# Coming for final recce 31 August



## thejohn32 (Feb 6, 2010)

Hello. 

We are out on the 30 August to meet estate agents, accountants and the likes. 

We would love to know if the are any expat "haunts" or even get togethers during that week. 

We are hoping to find somewhere in kissonerga area as that has a school and is close to paphos. 

We are staying in paphos that week whilst we look and moving for good November. 

Anyway is there any good expat establishments. Activities. Get togethers. Bar lunches Etc etc whilst we are out?

Thank you


----------



## 5Stingray5 (Dec 21, 2012)

You'll meet ex-pats at the Duckpond market Sundays and Wednesdays it closes early afternoon though.


----------



## Cleo Shahateet (Feb 23, 2009)

thejohn32 said:


> Hello.
> 
> We are out on the 30 August to meet estate agents, accountants and the likes.
> 
> ...


How old are your children? I can try to point you in the right direction for parent groups and activities where you can meet other families but I know more about younger children than teens.


----------



## thejohn32 (Feb 6, 2010)

Hello. Where is the duckpond. Is that paphos? 

My daughter will be three when we are there. 

Thanks


----------



## Cleo Shahateet (Feb 23, 2009)

thejohn32 said:


> Hello. Where is the duckpond. Is that paphos?
> 
> My daughter will be three when we are there.
> 
> Thanks


Ok, call Kathy and go to one of Mums and Tots groups if you can. They are pay as you go or "pop-in" play-times with songs, activities and snacks. They are very friendly groups and you will be able to find out all about living in Paphos with a child and meet many people with children the same age as your daughter. 

+357 99 867662
They have Facebook page too - 
http://www.facebook.com/mumsandtots.cy


----------



## thejohn32 (Feb 6, 2010)

Thank you. My wife has sent them a message on Facebook.


----------



## Cleo Shahateet (Feb 23, 2009)

thejohn32 said:


> Thank you. My wife has sent them a message on Facebook.

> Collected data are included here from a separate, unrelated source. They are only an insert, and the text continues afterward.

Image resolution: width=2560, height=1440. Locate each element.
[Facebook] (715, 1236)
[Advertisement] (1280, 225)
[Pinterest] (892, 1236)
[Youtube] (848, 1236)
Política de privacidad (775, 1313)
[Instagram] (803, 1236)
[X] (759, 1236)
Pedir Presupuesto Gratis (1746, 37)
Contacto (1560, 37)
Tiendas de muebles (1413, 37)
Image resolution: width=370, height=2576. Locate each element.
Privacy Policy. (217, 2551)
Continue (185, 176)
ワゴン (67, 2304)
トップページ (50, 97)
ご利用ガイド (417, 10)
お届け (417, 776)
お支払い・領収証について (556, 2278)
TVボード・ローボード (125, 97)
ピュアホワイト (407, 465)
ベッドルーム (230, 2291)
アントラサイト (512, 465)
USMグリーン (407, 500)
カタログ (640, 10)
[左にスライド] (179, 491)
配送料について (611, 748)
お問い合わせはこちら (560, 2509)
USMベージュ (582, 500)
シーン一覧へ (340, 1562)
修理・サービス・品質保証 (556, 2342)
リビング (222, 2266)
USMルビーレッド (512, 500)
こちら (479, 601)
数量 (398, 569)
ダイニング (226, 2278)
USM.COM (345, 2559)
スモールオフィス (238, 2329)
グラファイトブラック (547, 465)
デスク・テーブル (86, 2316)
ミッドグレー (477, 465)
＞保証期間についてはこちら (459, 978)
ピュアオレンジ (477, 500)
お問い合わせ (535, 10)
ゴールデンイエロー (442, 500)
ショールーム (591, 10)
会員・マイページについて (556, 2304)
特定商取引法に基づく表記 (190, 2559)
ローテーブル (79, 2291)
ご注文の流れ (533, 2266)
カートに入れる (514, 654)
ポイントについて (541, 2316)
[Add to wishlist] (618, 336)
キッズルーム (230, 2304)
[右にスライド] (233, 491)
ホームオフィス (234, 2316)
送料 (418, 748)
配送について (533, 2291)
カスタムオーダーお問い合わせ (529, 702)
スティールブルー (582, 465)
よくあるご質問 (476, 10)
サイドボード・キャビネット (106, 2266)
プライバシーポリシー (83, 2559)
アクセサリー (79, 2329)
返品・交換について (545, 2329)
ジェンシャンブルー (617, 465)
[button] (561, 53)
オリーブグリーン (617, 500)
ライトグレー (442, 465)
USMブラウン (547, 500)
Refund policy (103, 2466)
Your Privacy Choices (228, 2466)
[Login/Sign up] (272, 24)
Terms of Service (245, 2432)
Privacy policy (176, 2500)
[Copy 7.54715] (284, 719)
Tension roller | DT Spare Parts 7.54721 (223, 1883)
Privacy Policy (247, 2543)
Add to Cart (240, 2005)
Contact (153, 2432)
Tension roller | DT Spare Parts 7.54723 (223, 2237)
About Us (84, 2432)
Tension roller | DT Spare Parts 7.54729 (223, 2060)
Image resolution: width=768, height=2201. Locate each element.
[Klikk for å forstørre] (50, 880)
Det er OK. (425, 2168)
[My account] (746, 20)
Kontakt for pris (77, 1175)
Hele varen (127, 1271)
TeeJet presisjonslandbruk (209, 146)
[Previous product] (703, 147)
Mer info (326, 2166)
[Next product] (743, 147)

They are on holiday until Aug. 22nd so they may or may not respond before then just so you know. Your wife may also want to take a look at this one too. Lots of good info:

Our Story - Mums in Cyprus


----------



## Maisiesmum (Jun 12, 2013)

Thanks for this information. I have contacted them


----------



## 5Stingray5 (Dec 21, 2012)

thejohn32 said:


> Hello. Where is the duckpond. Is that paphos?
> 
> My daughter will be three when we are there.
> 
> Thanks


Yes the Duckpond is in Paphos, it is visited mainly by ex-pats.
We will be over in mid to late September, if you haven't found it and want to keep in touch we'll meet up and take you there (Neil's Bacon Butties are delicious).


----------



## thejohn32 (Feb 6, 2010)

Thank you for that. We are over in two weeks and will look for it then. And Niels buttys ! 

We move over for good 23rd so got lots to do on our recce. 

Maybe see you in November !!


----------



## 5Stingray5 (Dec 21, 2012)

Have to give it a miss the autumn had a very expensive job done on our car.


----------



## wracgirl (Feb 6, 2009)

5Stingray5 said:


> Have to give it a miss the autumn had a very expensive job done on our car.


Know what you mean our poor car is on it's last legs 15 years old but done us proud if it goes we'll manage not getting another one now not worth it.,having a holiday instead 3 weeks December if house sells or not ,my 65 on 9 December so good excuse ,,looking: at holiday lets now and to say it'll be Christmas some good prices.


----------